■ 任务要求
[1] 请根据 Hadoop 报错笔记，用一到三句话说明出现“Could not locate executable null\bin\winutils.exe”错误的原因，以及笔记给出的解决步骤。
[2] 将 Hadoop 报错笔记中从“The reported blocks”到“using SASL (无法定位登录配置)”的这一段原文照抄下来。
[3] 从 Hadoop 报错笔记的最后一句之后往下续写。

■ 页面
· · · · · · ·

The reported blocks 17 has reached the threshold 0.9990 of total blocks 17. The number of live datanodes 1 has reached the minimum number 0. In safe mode extension. Safe mode will be turned off automatically in 4 seconds.
解决方法
bin/Hadoop dfsadmin -safemode leave
Opening socket connection to server localhost/127.0.0.1:2181. Will not attempt to authenticate using SASL (无法定位登录配置)
解决方法:
C:\Windows\System32\drivers\etc 下hosts文件添加.这个要根据你linux上机器的配置不同而变化
10.75.4.25 linmaster
4、
java.io.IOException: Could not locate executable null\bin\winutils.exe in the Hadoop binaries.
分析:
下载Hadoop2以上版本时,在Hadoop2的bin目录下没有winutils.exe
解决方法:
下载https://codeload.github.com/srccodes/hadoop-common-2.2.0-bin/zip/master下载hadoop-common-2.2.0-bin-master.zip,然后解压后,
把hadoop-common-2.2.0-bin-master下的bin全部复制放到我们下载的Hadoop2的binHadoop2/bin目录下。如图所示:
注意, 一定要重启电脑 才能生效。注意, 一定要重启电脑 才能生效。注意, 一定要重启电脑 才能生效。

· · · · · · ·

■ 材料
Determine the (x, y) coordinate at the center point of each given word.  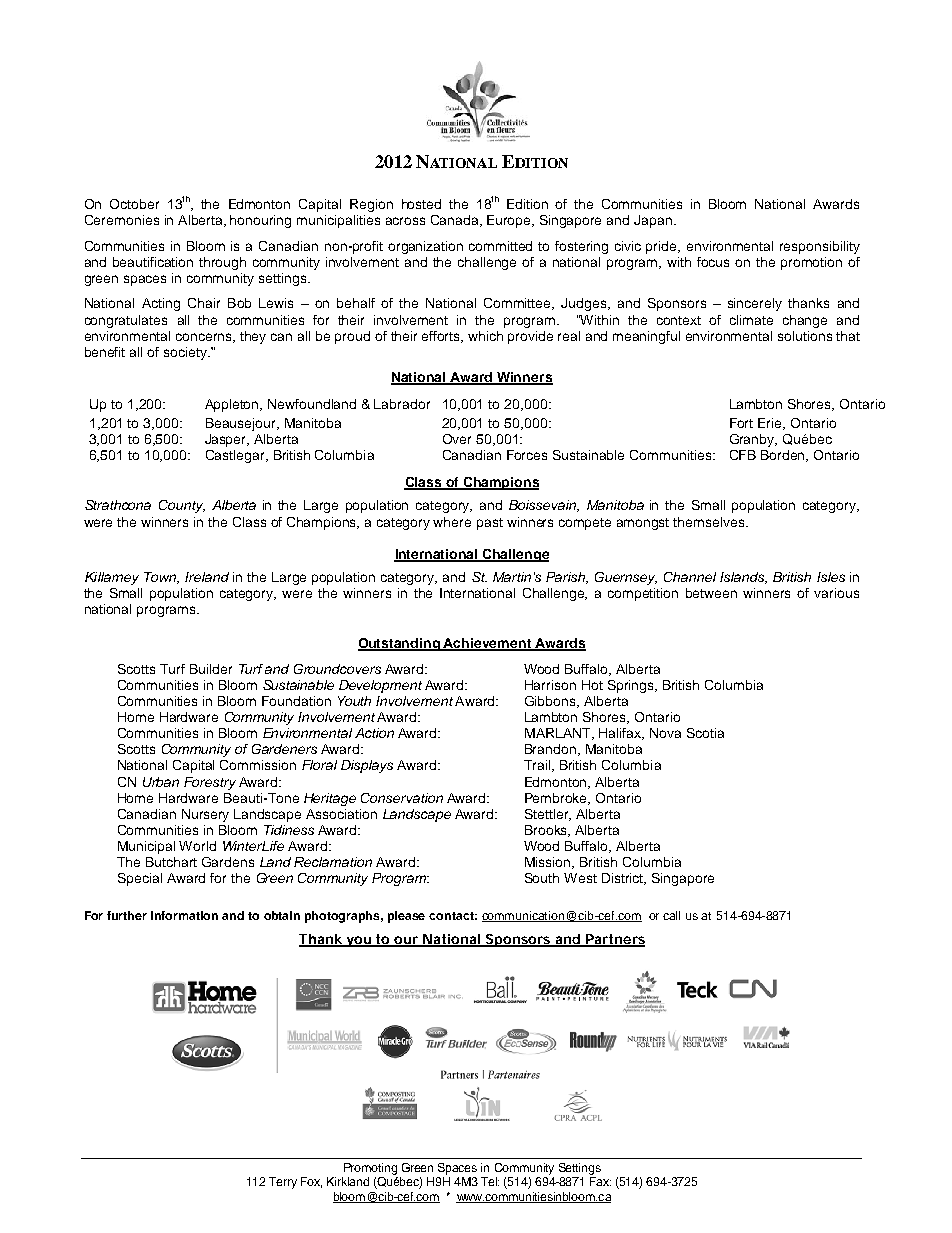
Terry (283, 1183)
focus (713, 262)
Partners (614, 940)
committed (500, 246)
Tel (490, 1181)
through (222, 263)
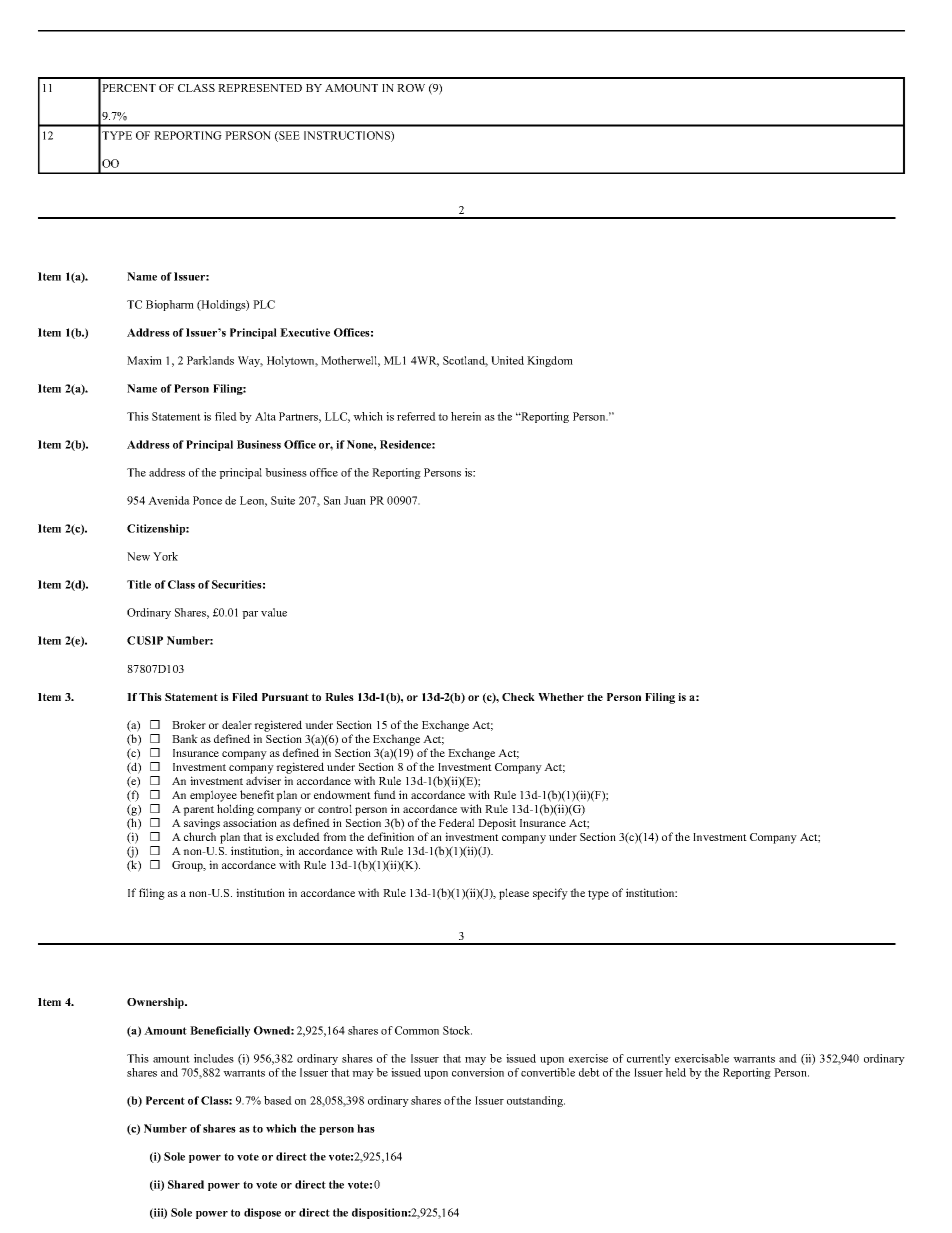 This page has height=1233, width=952. I want to click on Shared, so click(186, 1184).
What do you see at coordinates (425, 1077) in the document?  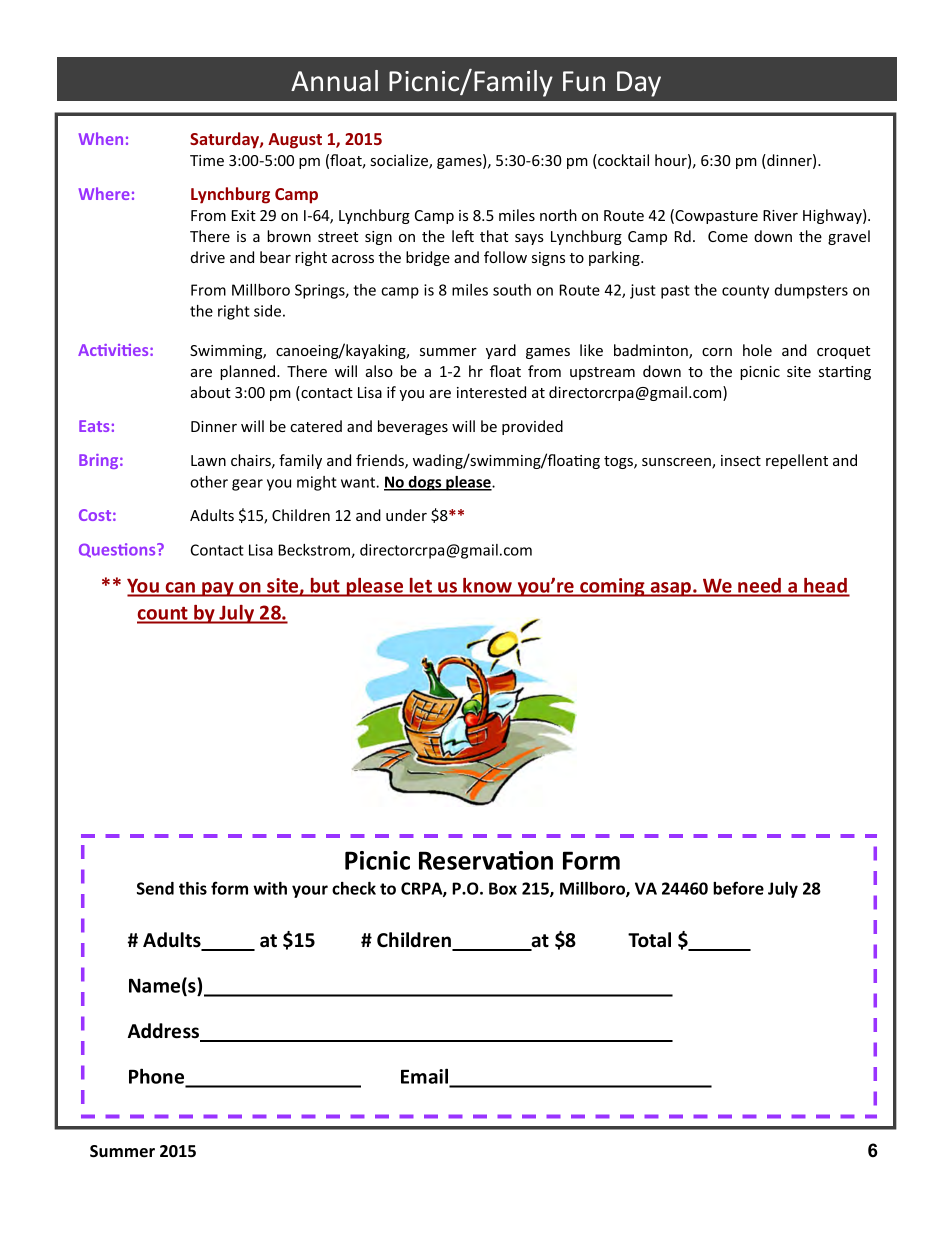 I see `Email` at bounding box center [425, 1077].
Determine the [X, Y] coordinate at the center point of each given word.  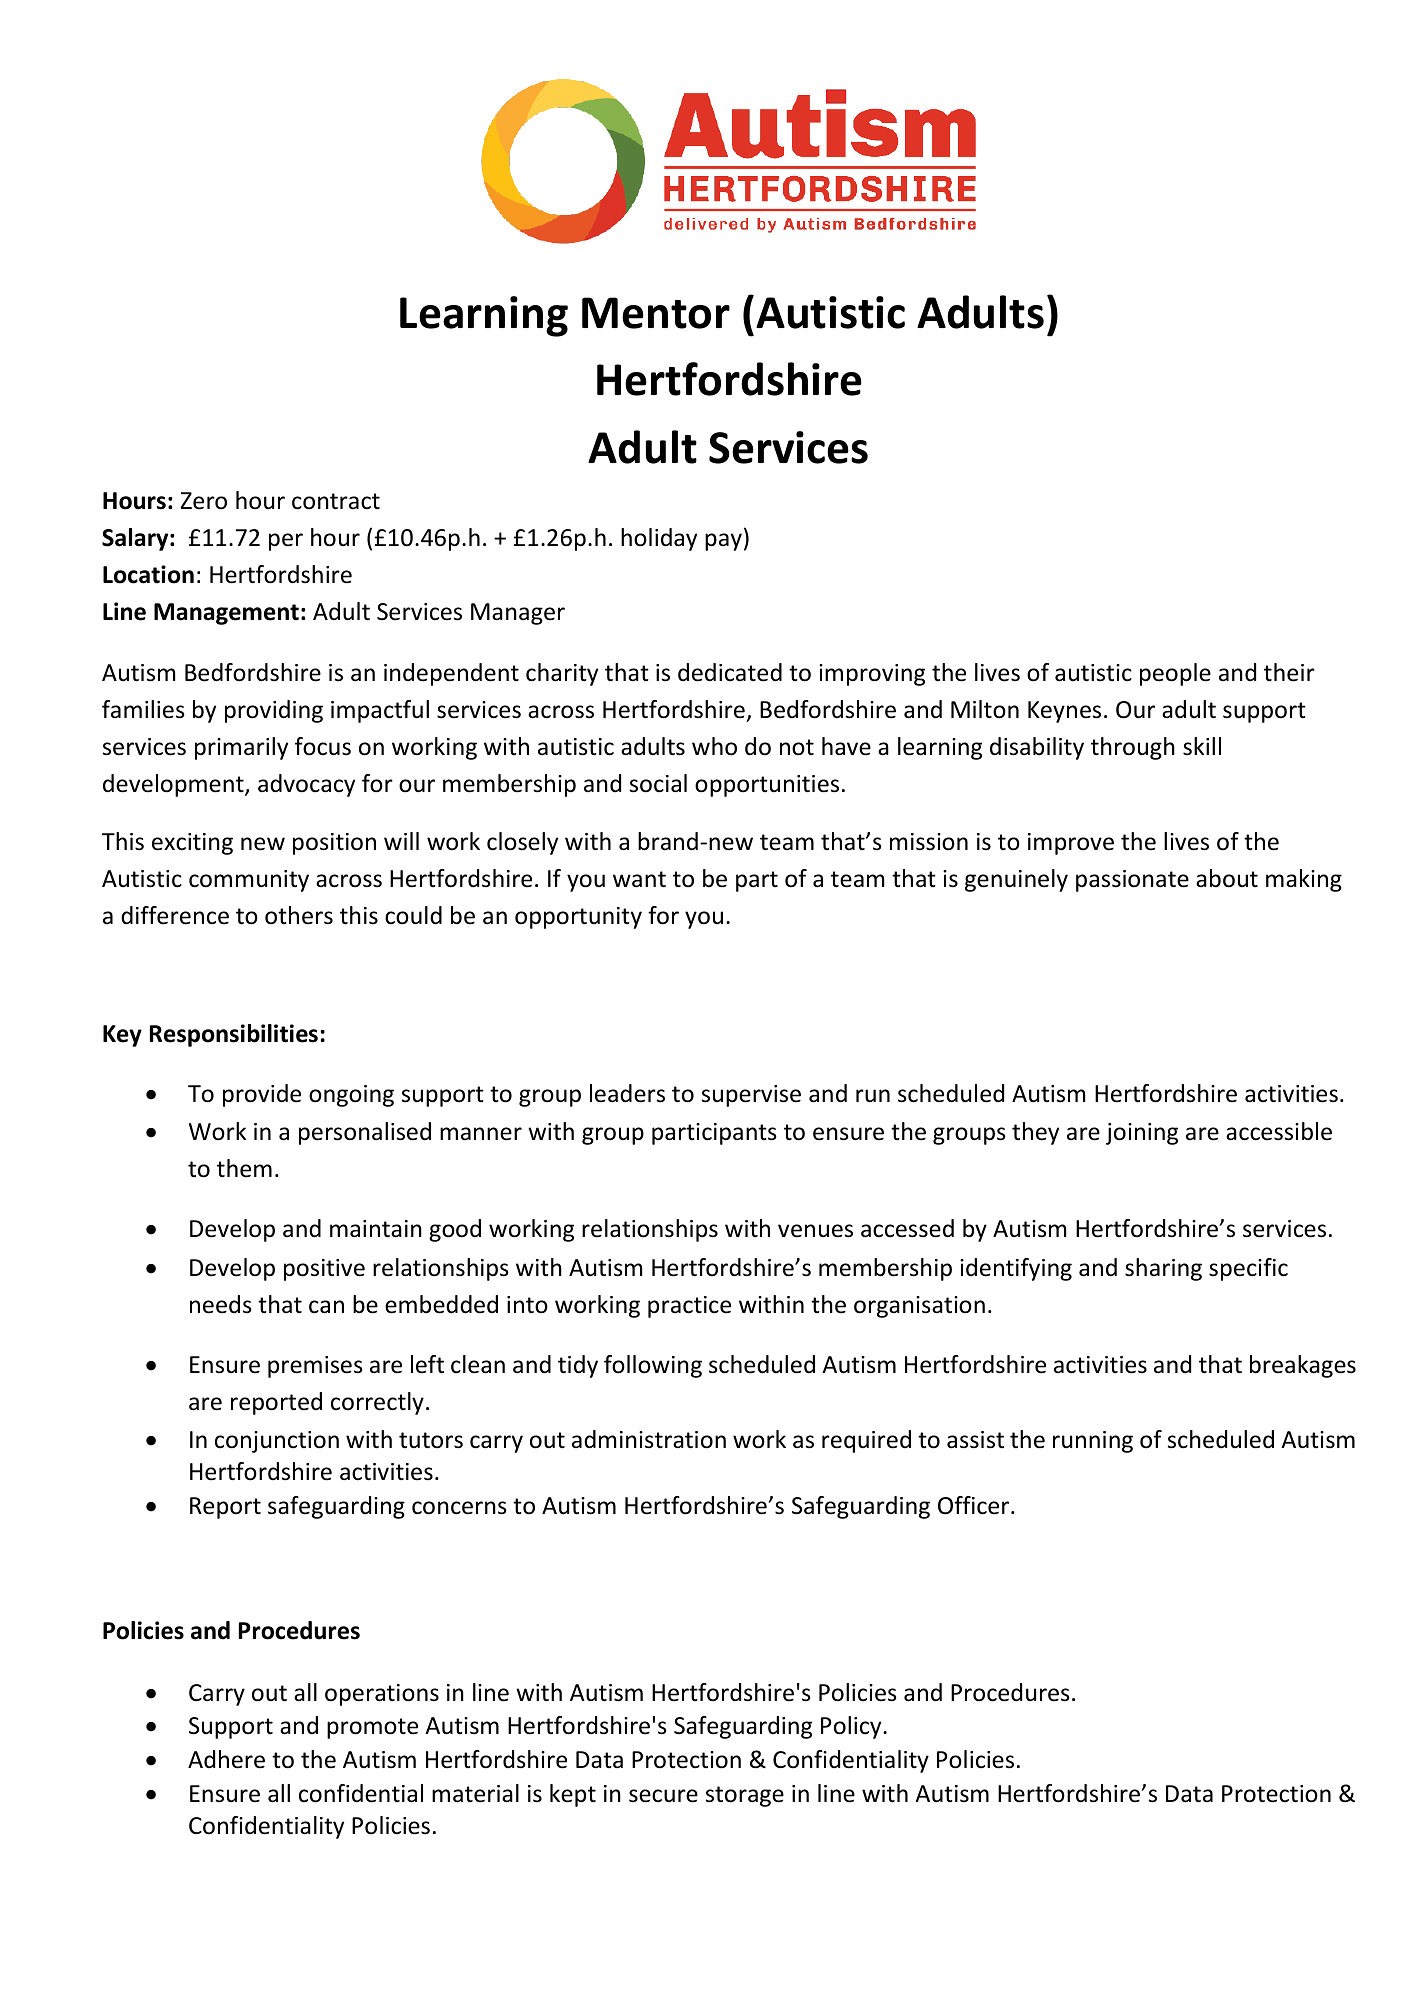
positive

· · · · · · ·

■ 练习答案
[1] 原因是下载的 Hadoop2 以上版本的 bin 目录下没有 winutils.exe。解决步骤是下载并解压 hadoop-common-2.2.0-bin-master.zip，把其中 bin 目录下的文件全部复制到 Hadoop2 的 bin 目录，然后重启电脑才能生效。

[2]
The reported blocks 17 has reached the threshold 0.9990 of total blocks 17. The number of live datanodes 1 has reached the minimum number 0. In safe mode extension. Safe mode will be turned off automatically in 4 seconds.
解决方法
bin/Hadoop dfsadmin -safemode leave
Opening socket connection to server localhost/127.0.0.1:2181. Will not attempt to authenticate using SASL (无法定位登录配置)

[3]
不想重启电脑可以在程序里加上:
System.setProperty("hadoop.home.dir", "E:\\Program Files\\hadoop-2.7.0");
注:E:\\Program Files\\hadoop-2.7.0是我本机解压的hadoop的路径。
5、
Exception in thread "main"java.lang.UnsatisfiedLinkError:org.apache.hadoop.io.nativeio.NativeIO$Windows.access0(Ljava/lang/String;I)Z
分析:
C:\Windows\System32下缺少hadoop.dll,把这个文件拷贝到C:\Windows\System32下面即可。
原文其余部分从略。